[Recorded data]
***

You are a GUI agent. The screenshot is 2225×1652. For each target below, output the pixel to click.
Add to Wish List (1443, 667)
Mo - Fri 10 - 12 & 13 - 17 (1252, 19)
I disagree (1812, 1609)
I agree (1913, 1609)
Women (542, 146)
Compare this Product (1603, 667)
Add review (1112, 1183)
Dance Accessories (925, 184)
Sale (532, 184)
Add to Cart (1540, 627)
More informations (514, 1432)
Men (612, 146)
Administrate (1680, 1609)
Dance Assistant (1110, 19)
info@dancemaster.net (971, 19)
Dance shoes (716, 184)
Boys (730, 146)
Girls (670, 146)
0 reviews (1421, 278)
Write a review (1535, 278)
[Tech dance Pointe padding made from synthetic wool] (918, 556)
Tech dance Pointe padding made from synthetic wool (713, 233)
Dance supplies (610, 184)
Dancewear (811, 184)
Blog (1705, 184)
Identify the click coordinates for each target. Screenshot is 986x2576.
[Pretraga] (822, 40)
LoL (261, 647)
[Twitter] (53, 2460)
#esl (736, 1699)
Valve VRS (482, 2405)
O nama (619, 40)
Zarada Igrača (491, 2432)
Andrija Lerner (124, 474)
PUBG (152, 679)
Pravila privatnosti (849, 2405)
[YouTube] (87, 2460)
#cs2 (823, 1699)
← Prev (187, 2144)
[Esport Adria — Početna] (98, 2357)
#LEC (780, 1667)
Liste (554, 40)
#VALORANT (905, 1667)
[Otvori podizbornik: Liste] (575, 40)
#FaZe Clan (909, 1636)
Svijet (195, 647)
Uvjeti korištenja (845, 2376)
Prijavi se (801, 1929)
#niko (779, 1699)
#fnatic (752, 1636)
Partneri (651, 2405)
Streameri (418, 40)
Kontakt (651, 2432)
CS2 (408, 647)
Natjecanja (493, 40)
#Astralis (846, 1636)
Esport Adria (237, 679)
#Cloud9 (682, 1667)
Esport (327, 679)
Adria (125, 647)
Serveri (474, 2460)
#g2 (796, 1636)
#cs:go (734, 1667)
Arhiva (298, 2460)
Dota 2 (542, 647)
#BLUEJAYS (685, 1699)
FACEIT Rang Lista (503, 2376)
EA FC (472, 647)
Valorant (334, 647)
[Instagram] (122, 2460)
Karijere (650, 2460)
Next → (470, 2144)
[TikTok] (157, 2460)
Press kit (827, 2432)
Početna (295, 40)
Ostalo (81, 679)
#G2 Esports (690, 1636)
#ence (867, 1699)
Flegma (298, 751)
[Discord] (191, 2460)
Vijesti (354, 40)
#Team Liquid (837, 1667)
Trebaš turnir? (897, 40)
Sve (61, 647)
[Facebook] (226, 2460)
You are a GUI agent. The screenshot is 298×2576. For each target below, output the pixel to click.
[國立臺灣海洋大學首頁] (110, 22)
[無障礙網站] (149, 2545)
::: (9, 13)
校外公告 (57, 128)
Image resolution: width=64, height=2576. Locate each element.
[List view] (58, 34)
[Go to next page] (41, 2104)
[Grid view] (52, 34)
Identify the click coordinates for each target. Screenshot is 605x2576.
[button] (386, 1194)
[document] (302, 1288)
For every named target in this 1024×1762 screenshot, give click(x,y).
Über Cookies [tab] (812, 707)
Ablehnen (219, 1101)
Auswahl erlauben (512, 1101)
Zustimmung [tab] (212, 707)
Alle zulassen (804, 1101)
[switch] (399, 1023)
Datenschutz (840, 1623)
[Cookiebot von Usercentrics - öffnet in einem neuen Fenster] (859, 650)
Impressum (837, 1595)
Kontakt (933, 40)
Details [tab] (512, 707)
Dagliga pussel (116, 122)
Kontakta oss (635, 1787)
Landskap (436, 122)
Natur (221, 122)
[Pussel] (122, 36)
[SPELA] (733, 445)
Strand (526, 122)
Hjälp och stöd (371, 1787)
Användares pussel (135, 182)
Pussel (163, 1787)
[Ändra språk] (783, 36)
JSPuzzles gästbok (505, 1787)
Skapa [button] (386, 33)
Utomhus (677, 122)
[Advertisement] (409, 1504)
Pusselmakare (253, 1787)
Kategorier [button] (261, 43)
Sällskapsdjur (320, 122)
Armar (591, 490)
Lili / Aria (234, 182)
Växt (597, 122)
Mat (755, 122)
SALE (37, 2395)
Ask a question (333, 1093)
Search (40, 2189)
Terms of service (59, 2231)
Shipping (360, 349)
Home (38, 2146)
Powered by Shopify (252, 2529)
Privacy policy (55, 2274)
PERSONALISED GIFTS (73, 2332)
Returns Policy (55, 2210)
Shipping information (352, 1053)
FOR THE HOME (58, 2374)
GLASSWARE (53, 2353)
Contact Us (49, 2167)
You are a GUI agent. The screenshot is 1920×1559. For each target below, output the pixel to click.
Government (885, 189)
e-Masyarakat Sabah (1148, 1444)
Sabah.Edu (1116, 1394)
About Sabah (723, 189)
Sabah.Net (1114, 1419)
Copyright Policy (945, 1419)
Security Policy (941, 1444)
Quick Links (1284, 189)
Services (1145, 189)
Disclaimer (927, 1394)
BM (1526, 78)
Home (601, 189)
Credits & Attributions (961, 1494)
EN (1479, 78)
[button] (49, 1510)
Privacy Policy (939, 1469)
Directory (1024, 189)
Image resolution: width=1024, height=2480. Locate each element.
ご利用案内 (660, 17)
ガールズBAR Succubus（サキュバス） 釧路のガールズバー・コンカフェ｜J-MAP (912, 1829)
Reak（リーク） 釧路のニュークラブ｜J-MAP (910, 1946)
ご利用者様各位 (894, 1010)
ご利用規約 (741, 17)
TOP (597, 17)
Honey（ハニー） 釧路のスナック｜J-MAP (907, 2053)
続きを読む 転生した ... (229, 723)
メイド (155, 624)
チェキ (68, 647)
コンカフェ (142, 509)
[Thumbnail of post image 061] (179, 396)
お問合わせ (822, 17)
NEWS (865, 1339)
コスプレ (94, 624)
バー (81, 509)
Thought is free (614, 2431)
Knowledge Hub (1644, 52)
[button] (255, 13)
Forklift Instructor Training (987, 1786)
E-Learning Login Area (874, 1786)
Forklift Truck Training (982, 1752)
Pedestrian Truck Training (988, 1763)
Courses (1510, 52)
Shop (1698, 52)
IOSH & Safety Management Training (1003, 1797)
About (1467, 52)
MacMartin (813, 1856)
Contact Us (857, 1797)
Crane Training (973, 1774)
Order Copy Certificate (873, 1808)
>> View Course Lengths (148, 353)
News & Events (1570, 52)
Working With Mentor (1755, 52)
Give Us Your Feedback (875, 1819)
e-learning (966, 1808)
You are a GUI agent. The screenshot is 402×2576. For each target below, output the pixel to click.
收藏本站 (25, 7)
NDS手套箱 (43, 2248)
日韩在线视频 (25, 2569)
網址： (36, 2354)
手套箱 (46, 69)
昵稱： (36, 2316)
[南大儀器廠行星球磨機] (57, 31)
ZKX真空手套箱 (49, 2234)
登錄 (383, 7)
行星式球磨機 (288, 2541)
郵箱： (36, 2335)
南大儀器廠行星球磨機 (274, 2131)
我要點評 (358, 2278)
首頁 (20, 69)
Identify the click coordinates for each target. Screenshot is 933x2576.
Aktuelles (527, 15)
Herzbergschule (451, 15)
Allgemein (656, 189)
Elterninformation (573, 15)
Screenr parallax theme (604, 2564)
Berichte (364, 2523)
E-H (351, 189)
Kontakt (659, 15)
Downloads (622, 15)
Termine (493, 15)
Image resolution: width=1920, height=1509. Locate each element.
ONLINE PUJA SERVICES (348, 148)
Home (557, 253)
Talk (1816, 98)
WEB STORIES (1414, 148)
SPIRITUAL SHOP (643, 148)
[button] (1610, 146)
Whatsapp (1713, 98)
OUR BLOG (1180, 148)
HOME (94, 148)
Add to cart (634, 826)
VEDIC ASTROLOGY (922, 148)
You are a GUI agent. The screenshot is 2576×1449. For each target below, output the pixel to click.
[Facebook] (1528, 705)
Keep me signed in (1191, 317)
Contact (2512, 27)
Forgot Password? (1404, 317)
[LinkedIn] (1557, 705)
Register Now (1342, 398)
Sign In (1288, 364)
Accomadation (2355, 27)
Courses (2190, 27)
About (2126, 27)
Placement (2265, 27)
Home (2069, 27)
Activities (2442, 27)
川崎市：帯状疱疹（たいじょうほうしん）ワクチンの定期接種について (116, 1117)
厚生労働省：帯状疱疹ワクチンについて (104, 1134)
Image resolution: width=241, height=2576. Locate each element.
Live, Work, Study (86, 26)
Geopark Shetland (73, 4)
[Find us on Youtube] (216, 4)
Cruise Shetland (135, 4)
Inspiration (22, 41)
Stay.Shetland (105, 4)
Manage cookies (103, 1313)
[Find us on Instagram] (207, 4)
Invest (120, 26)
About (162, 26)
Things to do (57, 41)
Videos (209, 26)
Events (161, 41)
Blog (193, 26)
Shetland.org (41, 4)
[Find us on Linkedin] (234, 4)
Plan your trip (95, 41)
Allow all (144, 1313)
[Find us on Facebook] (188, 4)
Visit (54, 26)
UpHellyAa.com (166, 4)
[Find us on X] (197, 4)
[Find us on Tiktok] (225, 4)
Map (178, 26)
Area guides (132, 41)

***

» **Work item**: When the string "Facebook" appears in a line of the records above, that line is to be copied.

» **Expected output**:
[Facebook] (226, 2460)
[Facebook] (1528, 705)
[Find us on Facebook] (188, 4)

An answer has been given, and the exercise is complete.